As described above, in the exhaust gas purification device of the present invention, the exhaust gas main pipe to which the oxygen sensor is attached is provided with a bypass pipe that bypasses the oxygen sensor, and the two branch parts formed by the main pipe and the bypass pipe are separated. Since a flow control valve is placed at the upstream branch of the system, the flow rate of exhaust gas flowing through the main piping and bypass piping can be adjusted to prevent excessive heat load and oxygen sensor characteristics caused by poisonous substances in the exhaust gas. to prevent deterioration and damage. Further, it prevents deterioration of exhaust gas purification performance due to deterioration of oxygen sensor characteristics. Furthermore, since the exhaust gas flowing through the bypass pipe can be cooled, deterioration of the purification characteristics of the exhaust gas purification catalyst due to overheating can be reduced. Furthermore, since the degree of over-enrichment of the air-fuel ratio can be reduced, fuel efficiency and exhaust gas purification characteristics (HC, CO) are improved.

The device of the present invention not only achieves the above-mentioned effects, but also maintains the warm-up performance of the oxygen sensor and the exhaust gas purification catalyst, and can sufficiently guarantee the activation temperature after warm-up.

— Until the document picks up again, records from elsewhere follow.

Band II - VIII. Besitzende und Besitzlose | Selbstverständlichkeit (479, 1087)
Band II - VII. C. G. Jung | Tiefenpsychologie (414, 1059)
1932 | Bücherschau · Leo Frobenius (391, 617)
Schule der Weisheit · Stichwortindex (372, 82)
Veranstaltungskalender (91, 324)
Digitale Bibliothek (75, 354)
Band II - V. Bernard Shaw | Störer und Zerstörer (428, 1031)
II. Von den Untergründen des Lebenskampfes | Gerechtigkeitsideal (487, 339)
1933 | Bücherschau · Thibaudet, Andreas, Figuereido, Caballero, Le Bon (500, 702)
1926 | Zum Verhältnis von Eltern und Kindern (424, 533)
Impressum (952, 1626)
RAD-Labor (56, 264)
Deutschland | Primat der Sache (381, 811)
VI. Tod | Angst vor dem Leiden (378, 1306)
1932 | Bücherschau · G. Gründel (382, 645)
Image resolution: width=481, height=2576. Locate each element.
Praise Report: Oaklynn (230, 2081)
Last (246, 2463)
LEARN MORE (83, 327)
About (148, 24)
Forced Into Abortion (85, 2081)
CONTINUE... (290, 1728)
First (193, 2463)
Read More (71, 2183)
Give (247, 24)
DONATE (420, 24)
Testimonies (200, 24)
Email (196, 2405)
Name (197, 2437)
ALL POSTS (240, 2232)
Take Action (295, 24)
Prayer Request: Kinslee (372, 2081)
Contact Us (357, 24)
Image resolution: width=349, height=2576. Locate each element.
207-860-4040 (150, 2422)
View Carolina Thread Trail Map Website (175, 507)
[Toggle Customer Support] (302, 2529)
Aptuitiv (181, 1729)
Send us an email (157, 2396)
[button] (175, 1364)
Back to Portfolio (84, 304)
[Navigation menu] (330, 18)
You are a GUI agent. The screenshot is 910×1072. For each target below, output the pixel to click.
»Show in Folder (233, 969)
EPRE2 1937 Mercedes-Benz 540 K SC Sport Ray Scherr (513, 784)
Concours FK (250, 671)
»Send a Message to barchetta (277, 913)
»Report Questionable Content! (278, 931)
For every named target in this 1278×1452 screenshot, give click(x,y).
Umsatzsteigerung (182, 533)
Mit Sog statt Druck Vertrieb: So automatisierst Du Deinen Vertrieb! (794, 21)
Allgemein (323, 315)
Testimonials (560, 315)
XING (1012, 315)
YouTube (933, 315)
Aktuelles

[Brief explanation of drawings]

Fig. 1 is a schematic diagram of an embodiment of the exhaust gas purification device of the present invention, and Fig. 2 is a partially enlarged view showing the device shown in Fig. 1 in which the flow control valve is operated to close the bypass pipe. FIG. 3 is a partially enlarged view showing a state in which the flow control valve is operated to open the bypass pipe in the apparatus shown in FIG. 1. In the diagram, 1...Main piping, 2...Bypass piping, 3
...Radiation fin, 4...Catalytic converter, 5...
...Oxygen sensor, 6...Flow rate control valve, 7...Air amount sensor, 8...Computer, 9...Actuator.

Claims (1)

[Scope of utility model registration request] A bypass pipe is provided in the exhaust gas main pipe that connects the upstream side and the downstream side, and the upstream branch of the two branch parts formed by the main pipe and the bypass pipe is equipped with a pipe that connects the upstream side and the downstream side. a flow control valve that opens and closes the flow path on the bypass piping side and increases or decreases the flow rate of exhaust gas flowing into the main piping by expanding or contracting the flow path on the main piping side; An exhaust gas purification device characterized in that an oxygen sensor is attached to the main pipe between the two, and a catalytic converter is connected to the main pipe further downstream of the branch on the downstream side.